WASHINGTON — As a respiratory virus sickens children across the country, spreading to hundreds in almost every state in a matter of weeks, the actual number of infections has remained a mystery.
That is because the volume of possible cases requiring testing has been so large — and the testing process so slow — that public health officials are working through a backlog that stretches back about a month.
This is about to change, as a new form of testing announced Tuesday by the Centers for Disease Control and Prevention should provide an up-to-date number of people infected with enterovirus 68.
Even as the CDC acknowledged that the number of cases “will likely increase substantially in the coming days,” the agency stressed that this didn’t mean there was a sudden surge in enterovirus infections.
“These increases will not reflect changes in real time or mean that the situation is getting worse,” the CDC said in a statement.

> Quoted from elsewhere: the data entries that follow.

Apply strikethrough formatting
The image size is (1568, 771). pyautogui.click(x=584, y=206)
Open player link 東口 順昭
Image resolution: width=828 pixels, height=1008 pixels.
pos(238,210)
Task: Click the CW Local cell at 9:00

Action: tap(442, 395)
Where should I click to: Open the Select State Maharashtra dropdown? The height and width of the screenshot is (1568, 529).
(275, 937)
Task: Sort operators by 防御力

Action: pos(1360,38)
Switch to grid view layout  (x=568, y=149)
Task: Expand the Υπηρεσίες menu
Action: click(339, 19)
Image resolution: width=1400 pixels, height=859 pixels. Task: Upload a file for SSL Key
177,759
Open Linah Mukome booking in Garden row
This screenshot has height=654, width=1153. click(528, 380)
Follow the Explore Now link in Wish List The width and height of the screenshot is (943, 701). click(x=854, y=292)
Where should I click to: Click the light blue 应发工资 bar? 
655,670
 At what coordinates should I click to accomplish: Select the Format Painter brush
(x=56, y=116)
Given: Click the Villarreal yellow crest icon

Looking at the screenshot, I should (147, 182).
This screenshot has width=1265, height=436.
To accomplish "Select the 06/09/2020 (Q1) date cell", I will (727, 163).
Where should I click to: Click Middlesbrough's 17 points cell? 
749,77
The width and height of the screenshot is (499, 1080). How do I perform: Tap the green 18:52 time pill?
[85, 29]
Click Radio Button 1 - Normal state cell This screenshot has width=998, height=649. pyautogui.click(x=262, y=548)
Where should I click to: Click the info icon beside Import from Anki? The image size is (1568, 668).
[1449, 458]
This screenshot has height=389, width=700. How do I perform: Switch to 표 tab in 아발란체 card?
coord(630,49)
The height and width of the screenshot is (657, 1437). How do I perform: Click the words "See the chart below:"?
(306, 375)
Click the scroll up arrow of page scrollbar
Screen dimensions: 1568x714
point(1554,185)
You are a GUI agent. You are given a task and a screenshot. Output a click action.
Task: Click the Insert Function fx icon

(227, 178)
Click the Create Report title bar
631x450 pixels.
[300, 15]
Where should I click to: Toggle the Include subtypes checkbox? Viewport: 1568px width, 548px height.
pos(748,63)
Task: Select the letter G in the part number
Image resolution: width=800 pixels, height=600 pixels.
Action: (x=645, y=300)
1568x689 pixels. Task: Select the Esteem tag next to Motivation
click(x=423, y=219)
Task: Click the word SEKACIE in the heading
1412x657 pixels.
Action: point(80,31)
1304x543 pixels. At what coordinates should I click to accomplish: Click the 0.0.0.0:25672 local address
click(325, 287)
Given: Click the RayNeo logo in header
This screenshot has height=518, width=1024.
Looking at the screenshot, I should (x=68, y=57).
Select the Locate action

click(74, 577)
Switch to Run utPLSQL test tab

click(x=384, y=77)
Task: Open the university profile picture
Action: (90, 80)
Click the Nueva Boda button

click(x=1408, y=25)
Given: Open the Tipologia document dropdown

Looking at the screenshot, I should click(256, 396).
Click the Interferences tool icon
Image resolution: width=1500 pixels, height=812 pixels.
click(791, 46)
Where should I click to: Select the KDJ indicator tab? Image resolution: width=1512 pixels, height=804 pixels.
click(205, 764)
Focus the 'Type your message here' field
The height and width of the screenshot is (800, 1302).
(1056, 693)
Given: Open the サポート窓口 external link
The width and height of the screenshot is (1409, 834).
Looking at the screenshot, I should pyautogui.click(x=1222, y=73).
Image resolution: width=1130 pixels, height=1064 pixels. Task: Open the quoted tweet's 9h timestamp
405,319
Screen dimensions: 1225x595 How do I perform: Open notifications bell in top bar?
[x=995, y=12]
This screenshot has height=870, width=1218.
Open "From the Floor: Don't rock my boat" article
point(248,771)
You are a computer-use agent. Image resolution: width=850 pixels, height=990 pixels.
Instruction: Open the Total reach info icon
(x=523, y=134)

Rather, the higher numbers expected sometime next week will be due to the new testing, which will screen more than four times as many samples each day as the older lab tests.
So far, about half of the samples sent to the CDC for testing have been checked. These tests have found nearly 700 confirmed cases in 46 states and the District of Columbia since the virus began sickening children in mid-August, according to the CDC.
The positive test results were found in about 60 percent of the 1,100 samples that have been tested from August through Oct. 10. About 1,000 samples still need to be tested, many of them received over the past month.
The older test, which had been used by the CDC for nearly a decade, required more time and labor, and it allowed about 40 tests to be conducted each day. The new test is shorter, has fewer steps and actually lets the CDC check out multiple samples at the same time. The CDC said it will now be able to conduct about 180 tests each day and have results in just a few days.